JUNEAU — An Alaska Senate committee has approved a plan by Gov. Mike Dunleavy to borrow more than $300 million for construction projects across the state, but several members of the committee said they doubt the proposal has the support needed to pass the full Senate.
“I’m very skeptical that it will make it out of the Senate,” said Sen. Robert Myers, R-North Pole and chairman of the committee that advanced the plan.
Alaska is expecting more than $1 billion in federal aid from a COVID stimulus bill passed this month, and billions more could come to Alaska if Congress passes an infrastructure-funding bill later this year.
The federal money wasn’t foreseen in December when Dunleavy proposed to borrow up to $350 million for job-creating construction projects. With interest rates low and unemployment high, the governor says it makes sense to borrow money to create jobs.
Approving a bond package requires a statewide vote, and the governor’s proposal would call a special election after the Legislature adjourns.
“The...bond proposal is for shovel-ready projects, and that money could hit the street ASAP once a vote of the people takes place. Governor Dunleavy looks forward to working with the Legislature taking this proposal to a vote of the people following the 2021 legislative session,” Dunleavy spokesman Corey Allen Young said.

* [DATASET EXCERPTS]

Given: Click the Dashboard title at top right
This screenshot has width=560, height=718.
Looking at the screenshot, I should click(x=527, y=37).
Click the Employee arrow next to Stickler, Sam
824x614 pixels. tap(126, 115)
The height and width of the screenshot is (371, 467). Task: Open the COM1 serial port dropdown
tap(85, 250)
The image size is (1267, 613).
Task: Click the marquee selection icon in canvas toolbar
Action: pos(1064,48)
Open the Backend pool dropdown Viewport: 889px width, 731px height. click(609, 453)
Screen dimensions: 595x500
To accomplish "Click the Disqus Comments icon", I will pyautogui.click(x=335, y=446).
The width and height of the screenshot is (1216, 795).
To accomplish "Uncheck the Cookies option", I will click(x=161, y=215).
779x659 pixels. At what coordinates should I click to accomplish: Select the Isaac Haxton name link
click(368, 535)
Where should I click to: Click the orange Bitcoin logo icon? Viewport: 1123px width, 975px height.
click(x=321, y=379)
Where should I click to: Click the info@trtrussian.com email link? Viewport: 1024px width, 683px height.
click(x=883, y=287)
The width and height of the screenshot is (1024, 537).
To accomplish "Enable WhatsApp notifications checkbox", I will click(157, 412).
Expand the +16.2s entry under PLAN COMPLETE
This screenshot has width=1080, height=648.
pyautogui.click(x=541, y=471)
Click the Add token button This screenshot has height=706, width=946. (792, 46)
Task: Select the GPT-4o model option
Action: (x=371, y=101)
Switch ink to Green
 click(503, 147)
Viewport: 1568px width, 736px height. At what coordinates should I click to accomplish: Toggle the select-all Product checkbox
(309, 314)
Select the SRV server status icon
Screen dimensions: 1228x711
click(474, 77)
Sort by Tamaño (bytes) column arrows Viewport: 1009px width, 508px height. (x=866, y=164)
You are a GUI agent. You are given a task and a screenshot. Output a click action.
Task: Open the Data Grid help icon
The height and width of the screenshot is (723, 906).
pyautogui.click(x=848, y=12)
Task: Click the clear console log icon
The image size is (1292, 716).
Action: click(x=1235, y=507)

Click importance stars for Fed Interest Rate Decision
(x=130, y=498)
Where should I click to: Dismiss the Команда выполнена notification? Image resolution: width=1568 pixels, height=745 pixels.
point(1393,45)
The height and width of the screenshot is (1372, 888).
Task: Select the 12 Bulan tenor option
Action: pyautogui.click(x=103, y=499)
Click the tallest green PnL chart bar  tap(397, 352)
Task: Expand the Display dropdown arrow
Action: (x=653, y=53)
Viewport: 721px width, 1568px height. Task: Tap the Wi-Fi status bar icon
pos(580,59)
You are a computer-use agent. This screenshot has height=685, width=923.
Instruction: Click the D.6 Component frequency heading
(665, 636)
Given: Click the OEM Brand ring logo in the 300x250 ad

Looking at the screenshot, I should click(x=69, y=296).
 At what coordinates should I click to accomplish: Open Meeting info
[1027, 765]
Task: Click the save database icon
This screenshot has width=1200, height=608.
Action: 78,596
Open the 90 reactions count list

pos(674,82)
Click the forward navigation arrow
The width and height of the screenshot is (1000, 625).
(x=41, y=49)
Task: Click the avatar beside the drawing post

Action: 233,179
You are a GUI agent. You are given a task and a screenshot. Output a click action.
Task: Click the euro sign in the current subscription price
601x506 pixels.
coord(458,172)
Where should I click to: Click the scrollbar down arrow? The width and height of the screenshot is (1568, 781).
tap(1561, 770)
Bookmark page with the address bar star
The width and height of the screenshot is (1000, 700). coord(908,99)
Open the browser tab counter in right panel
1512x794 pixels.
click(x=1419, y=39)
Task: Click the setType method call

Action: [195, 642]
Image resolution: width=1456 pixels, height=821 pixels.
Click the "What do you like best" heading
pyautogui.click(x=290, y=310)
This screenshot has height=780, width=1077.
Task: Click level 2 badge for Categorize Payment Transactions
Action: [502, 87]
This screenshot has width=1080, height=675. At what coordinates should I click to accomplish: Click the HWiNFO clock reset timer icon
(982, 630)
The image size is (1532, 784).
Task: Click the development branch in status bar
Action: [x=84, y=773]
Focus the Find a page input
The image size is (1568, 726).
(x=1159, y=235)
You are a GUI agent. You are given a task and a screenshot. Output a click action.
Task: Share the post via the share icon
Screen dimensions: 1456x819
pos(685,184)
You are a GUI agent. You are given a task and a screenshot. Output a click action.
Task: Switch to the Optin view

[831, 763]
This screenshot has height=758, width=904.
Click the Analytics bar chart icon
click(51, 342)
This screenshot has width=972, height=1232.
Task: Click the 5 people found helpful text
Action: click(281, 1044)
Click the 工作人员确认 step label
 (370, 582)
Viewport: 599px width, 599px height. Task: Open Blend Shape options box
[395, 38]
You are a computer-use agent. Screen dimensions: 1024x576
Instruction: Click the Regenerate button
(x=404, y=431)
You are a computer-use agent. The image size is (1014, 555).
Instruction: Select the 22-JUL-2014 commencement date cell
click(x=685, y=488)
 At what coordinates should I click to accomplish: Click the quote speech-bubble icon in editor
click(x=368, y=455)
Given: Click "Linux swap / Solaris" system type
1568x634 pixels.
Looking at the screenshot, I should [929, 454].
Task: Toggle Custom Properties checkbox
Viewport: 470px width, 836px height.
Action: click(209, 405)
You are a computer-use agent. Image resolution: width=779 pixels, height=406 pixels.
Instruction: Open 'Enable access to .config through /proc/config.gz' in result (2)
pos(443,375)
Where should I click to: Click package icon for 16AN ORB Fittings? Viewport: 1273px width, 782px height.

* [PROBLEM TO WORK ON]
Answer these questions from the Alaska bond article:
(a) How much did Dunleavy propose in December to borrow for construction projects?
(b) Who chairs the committee that advanced the plan?
(c) What does approving a bond package require?
The lines after the Alaska bond article aren't needed here.

* [WRITTEN ANSWER]
(a) Up to $350 million.
(b) Sen. Robert Myers, R-North Pole.
(c) A statewide vote.